Apple Developer Academy | Federico II

5 min readApr 3, 2020

What is Machine Learning?

Machine Learning is very exciting. It allows you do amazing things like convert speech to text or text to speech, recognize language or grammatical structure, detect faces in photos and track moving objects in videos. These are only a few of the several things that are possible today, thanks to the “magic” of machine learning.

Many developers who have never used machine learning think that that without a strong background in mathematics, it’s complicated or difficult to understand and implement in apps.
Those people don’t know how powerful and easy to use are CreateML, CoreML,CoreMotion and Vision can be.
With this set of tools and APIs you can easily add the magic of machine learning into your apps!

CreateML

This tutorial will show you how to use the CreateML app to build an image classifier model that can be used to differentiate between cars, motorbikes and bikes.
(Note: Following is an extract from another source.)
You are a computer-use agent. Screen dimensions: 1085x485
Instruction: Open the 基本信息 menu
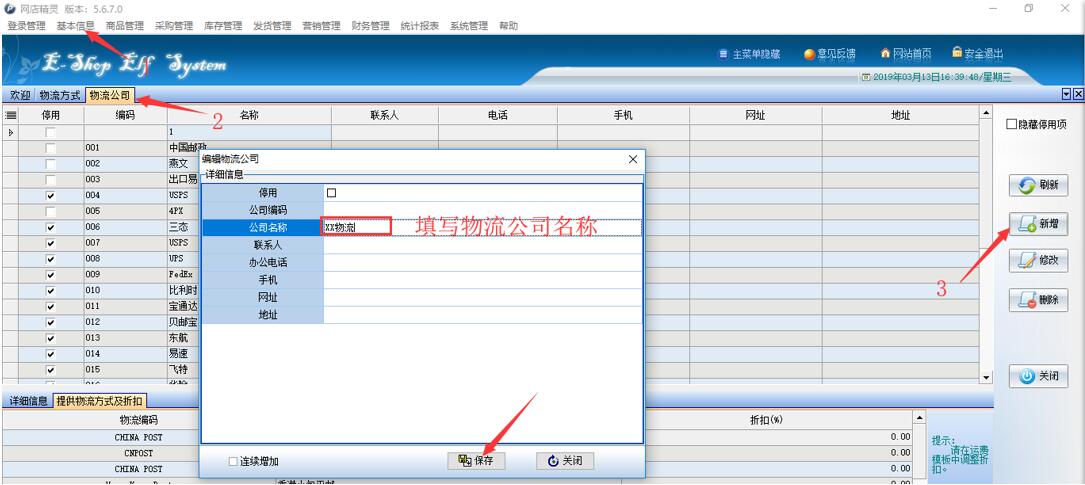[75, 25]
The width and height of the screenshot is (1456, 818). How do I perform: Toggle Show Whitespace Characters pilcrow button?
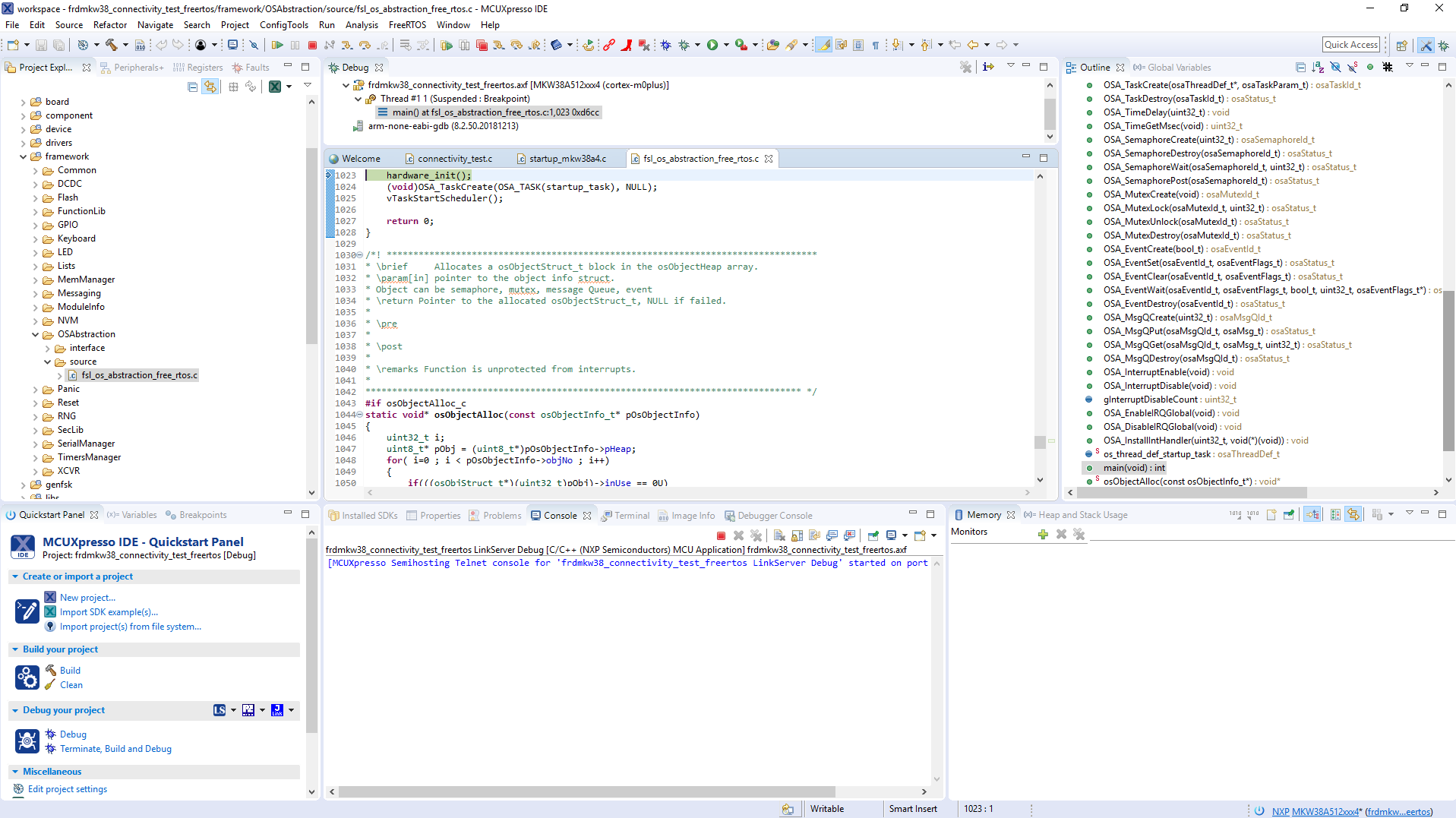876,46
Before WWDC 2018, iOS developers could only use CoreML with pre-trained models. If they wanted to create their own model, they had to rely on third party servicesand an understanding of other programming languages like Python.
When Apple introduced CreateML in 2018 it opened the possibility of machine learning to the Apple ecosystem.
In CreateML you can select different templates: Image Classifier, Object Detector, Sound Classifier, Activity Classifier and more.
We will use the first one which has been trained to recognize images.

Creating a model

1. Prepare your image dataset.

To create a model, you need many images for each classification (M L is 80% training data and 20% testing data) and a simple folder structure. In our case, we used this dataset with some images of cars, motorbikes and bikes.

You must structure your training folder content to have as many folders as the number of classes you want to recognize. Each of the folders must be named the same as its class. In our case we have three folders, one for each of our classes. All this is because CreateML image classifier is a model trained according to supervised learning.
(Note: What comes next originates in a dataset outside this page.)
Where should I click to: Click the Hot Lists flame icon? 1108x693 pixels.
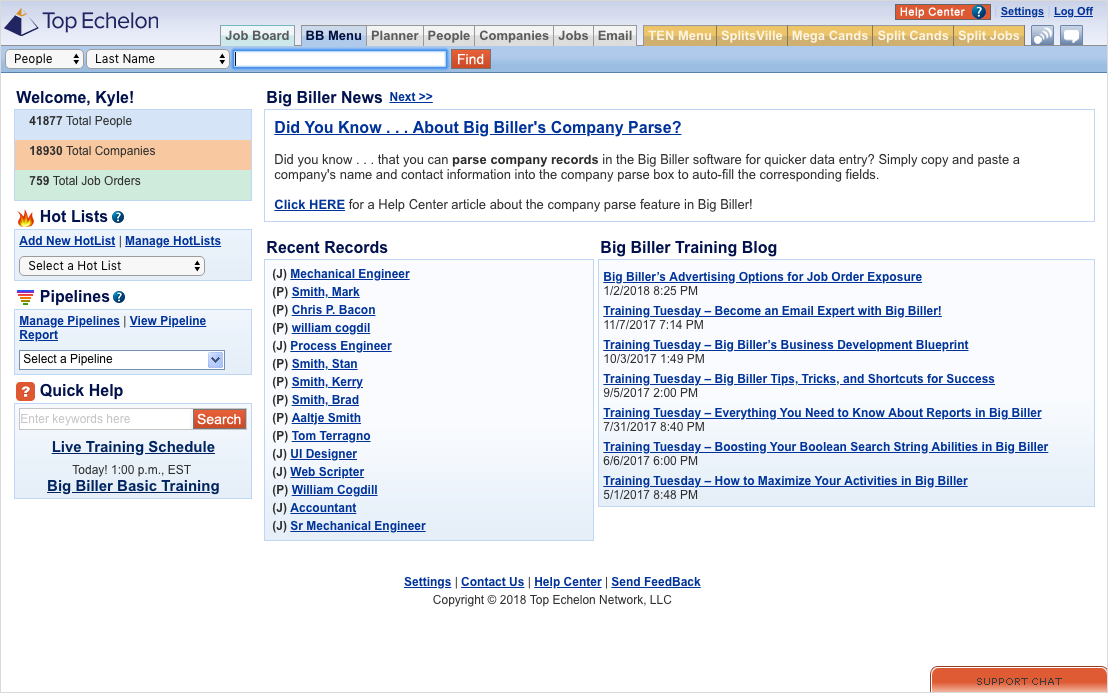[26, 218]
Supervised learning is a machine learning algorithm which learns using a function that maps an input to an output based on the example input-output pairs. It infers a function from labeled training datacontains of a set of training examples.

If you want to create your own dataset, the key is the quantity and the difference: the more varried the images are that you provide, the more accurate your model will be. You should follow the same training-test proportion (80/20).
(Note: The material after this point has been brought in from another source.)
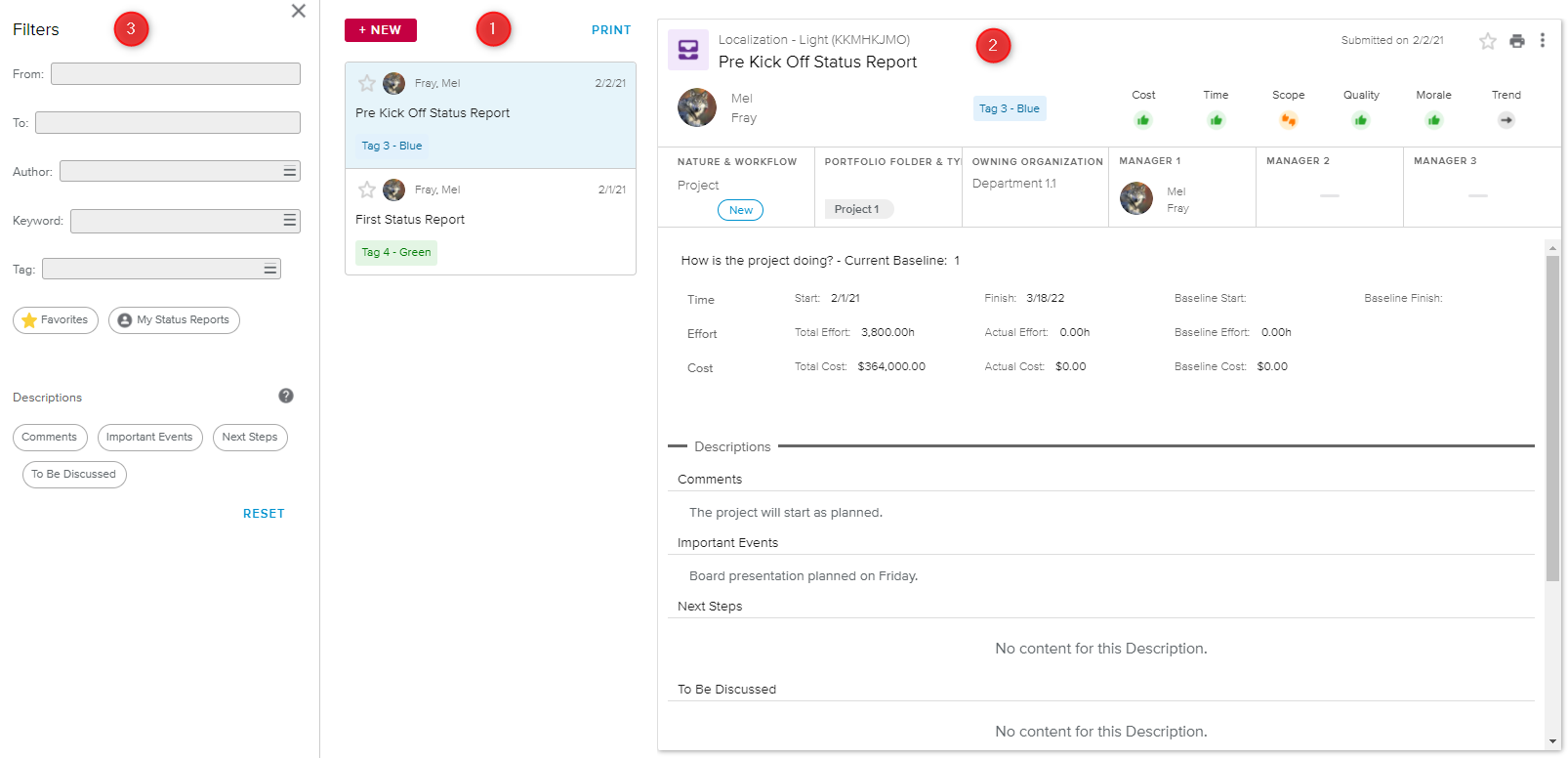
Task: Open the Keyword filter dropdown
Action: click(x=290, y=221)
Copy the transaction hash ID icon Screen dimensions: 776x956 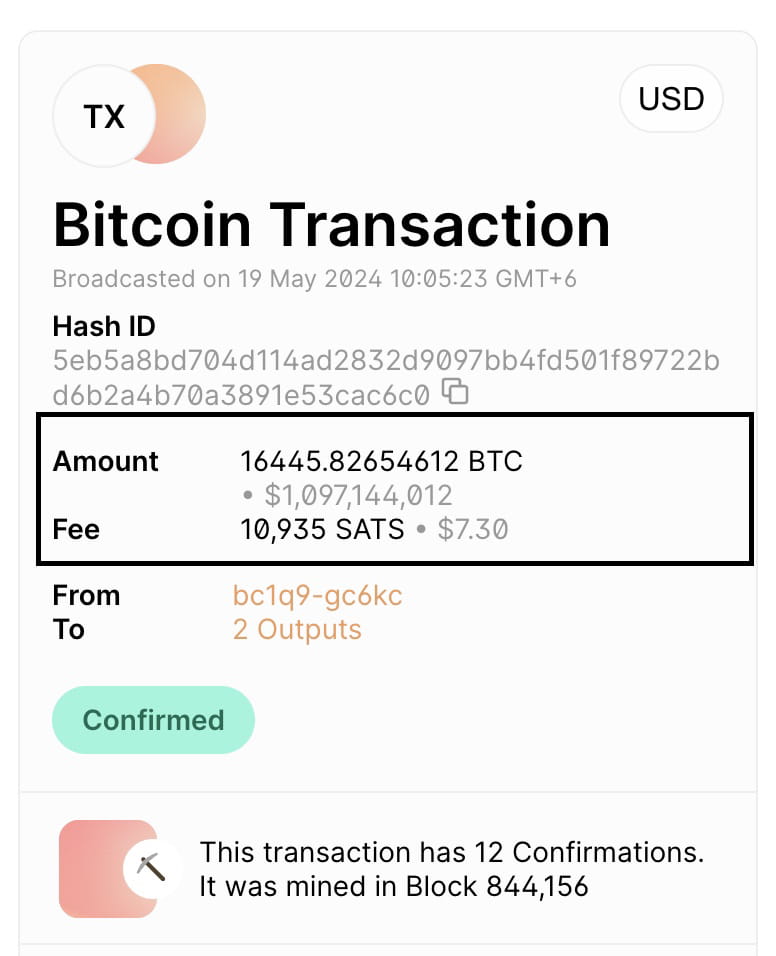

2. Training and validating.

Open Spotlight, search Create ML and open it. CreateML is a tool integrated in Xcode.

Now create a New Document with a title.

Select the Image Classifier template and click Next.

You need only to drag&drop your train folder into Data input - Training section.

In Validation Data choose Automatic. When you select this option, CreateML will use a portion of the training examples (5%) to evaluate how well the model operates during training, this way it can be adjusted based on the result. For better validation you can also use a folder with different images from the training ones.

You will end up with 3 classes for each object: cars, motorbikes and bikes. In Maximum Iterations parameter you should use the default option (25). The more iterations you choose, the more time you will need to create the model and the more accurate your model will be. If you do 25 iterations, the model will have seen each training image 25 times.

Augmentations parameters are very useful for your model. With these parameters your model will learn your images in different cases also, i.e. a rotated image. We chose only crop to have different sizes for all the images.

Click Train and wait (with a cup of coffee ☕️).

When training is finished, you can see a graph with your accuracy during all of the iterations.

On the bottom you will have the precision and recall for each class.

100% precision for bicycle class means that of all the images the model predicted to be “bicycle”, were all bicycles. 100% recall for bicycle class means that the model found all of the bicycles within the total number of bicycles.

3. Test your model inside CreateML

Now you have your model. If you click on it, a new folder appears and you can drag images inside to test the model. Here we drag a motorbike image and the model responds successfully with 100% confidence metric.